The independent status and supervisory responsibilities of fund custodians have always been controversial. Especially after the FuqingxiSeries incident, whether fund custodians should bear joint and several liability as co-trustees has caused great disputes. This article believes that fund custodians should act as the only trustees and take responsibilities independently rather than as co-trustees. In terms of supervisory scope, in addition to legal provisions and contractual agreements, fiduciary norms should also be included. For public funds, contracts can only refine supervisory duties, while for private funds, contracts may partially exempt but not completely exempt them. As for supervisory criteria, they should be dynamically determined based on maximizing the interests of beneficiaries. Regarding the liability for breach of supervisory duties, it depends on the specific fault forms between custodians and managers.

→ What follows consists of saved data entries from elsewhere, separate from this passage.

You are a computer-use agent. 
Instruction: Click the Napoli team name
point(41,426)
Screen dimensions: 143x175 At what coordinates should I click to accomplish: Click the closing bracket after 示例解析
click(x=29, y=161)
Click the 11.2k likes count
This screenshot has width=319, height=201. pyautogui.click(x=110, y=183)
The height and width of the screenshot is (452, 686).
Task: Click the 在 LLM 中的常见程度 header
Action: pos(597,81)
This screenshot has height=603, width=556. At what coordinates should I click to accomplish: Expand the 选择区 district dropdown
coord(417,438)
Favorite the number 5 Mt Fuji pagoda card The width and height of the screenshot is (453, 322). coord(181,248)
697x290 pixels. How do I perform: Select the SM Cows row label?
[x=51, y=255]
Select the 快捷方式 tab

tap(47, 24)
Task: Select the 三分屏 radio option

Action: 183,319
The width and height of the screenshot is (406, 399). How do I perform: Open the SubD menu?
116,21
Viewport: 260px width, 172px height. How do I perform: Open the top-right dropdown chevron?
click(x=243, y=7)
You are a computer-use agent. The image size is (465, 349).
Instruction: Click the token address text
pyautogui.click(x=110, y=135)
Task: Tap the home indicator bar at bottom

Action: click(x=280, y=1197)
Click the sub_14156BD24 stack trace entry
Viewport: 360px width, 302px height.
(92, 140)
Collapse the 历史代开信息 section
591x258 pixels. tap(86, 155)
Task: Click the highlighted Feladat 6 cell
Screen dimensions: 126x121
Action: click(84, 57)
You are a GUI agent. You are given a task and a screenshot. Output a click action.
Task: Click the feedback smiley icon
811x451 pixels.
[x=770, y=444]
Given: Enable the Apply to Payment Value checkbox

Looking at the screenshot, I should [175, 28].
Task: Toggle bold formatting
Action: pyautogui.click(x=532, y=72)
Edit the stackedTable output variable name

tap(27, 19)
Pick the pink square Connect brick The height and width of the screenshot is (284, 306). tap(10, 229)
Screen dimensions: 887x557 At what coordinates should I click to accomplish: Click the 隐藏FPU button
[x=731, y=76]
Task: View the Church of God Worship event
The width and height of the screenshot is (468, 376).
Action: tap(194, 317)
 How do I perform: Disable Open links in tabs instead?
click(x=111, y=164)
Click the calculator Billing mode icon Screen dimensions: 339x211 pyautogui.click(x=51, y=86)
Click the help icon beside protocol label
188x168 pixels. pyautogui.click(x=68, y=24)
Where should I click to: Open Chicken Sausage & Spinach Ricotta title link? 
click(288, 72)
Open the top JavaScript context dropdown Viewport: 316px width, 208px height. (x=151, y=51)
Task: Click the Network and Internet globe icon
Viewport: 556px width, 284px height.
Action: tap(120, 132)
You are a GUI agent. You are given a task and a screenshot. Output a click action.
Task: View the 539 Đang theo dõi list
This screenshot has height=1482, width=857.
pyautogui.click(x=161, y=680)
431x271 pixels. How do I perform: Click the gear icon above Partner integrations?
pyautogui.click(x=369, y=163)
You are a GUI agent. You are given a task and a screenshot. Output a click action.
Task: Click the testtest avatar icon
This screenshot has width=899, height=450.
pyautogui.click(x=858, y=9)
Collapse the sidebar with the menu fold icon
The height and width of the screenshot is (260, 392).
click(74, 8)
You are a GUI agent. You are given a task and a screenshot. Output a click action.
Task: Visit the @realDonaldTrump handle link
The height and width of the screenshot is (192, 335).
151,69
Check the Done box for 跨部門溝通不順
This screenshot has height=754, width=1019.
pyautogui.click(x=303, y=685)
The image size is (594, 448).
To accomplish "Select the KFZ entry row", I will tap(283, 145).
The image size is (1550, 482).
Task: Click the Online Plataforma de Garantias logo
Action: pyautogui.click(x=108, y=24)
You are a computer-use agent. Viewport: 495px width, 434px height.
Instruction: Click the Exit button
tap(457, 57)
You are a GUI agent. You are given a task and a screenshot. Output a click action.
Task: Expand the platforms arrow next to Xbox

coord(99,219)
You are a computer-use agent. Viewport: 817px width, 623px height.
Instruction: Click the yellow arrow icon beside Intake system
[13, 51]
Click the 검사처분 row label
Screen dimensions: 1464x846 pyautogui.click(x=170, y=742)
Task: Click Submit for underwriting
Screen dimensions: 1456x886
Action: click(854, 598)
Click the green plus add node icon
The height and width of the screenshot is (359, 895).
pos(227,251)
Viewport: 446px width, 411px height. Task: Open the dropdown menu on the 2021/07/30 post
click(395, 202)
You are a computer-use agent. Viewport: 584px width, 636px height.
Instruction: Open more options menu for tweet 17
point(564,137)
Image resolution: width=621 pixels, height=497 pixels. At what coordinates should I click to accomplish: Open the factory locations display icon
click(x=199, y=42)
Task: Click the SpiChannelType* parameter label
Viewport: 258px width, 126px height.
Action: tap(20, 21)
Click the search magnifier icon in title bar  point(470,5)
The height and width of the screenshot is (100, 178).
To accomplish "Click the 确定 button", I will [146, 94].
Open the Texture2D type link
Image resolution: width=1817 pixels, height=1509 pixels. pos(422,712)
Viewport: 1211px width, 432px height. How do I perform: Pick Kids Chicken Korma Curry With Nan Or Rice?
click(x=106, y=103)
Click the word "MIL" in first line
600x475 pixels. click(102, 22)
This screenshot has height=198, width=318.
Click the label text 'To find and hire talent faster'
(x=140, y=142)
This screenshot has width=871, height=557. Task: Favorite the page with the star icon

Fund custodians should act as the only trustees rather than co-trustees
The legal status of fund custodians is the only trustee instead of co-trustees with fund managers. Because they do not jointly own fund assets nor handle fund businesses together with managers. Besides, according to Article 145 of the Securities Investment Fund Law, several liability shall apply in principle in the fund industry, with joint liability as an exception. Fund managers, who have transferred discretion but do not own fund assets either, shall be identified as de facto fiduciaries. Consequently, lacking the institutional basis for joint liability, the responsibilities of custodians and managers shall be judged separately.
The supervisory scope of custodians includes legal provisions, contractual agreements and fiduciary norms
In addition to statutory duties, the supervisory responsibilities of custodians may also stem from fund contracts. However, disclaimer clauses are prevalent in practice, especially in the private fund area. For public funds, fund contracts can only specify the abstract supervisory obligations. While for private funds, fund contracts may partially but not completely exempt supervisory duties based on the fiduciary law theory, so as to avoid exacerbating information asymmetry and weakening the governance function of fiduciary norms.
The supervisory criteria shall be dynamically determined based on maximizing the interests of beneficiaries
The supervisory criteria should not be mechanically divided into form supervision and substance supervision. Instead, a spectrum of different levels of criteria should be established at first, including the review of formal completeness, formal validity, contractual compliance, legal compliance and reasonableness. Afterwards, based on maximizing the interests of beneficiaries and considering the supervision capability, cost, management fee rates and legal risks of custodians, appropriate criteria shall be selected dynamically in specific cases.
The liability for breach of supervisory duties depends on the specific fault forms
When custodians and managers jointly act with consensus, they shall bear joint liability. When managers intentionally breach agreements and custodians negligently fail to supervise, supplementary liability shall apply to custodians. When both parties are negligent or managers are negligent while custodians are intentional, proportional liability shall be borne considering the degree of faults and the amount of custody fees.
In summary, fund custodians shall act independently rather than jointly with fund managers. Their supervisory scope and criteria shall be determined appropriately instead of mechanically. The liability for breach of supervisory duties shall depend on specific fault forms.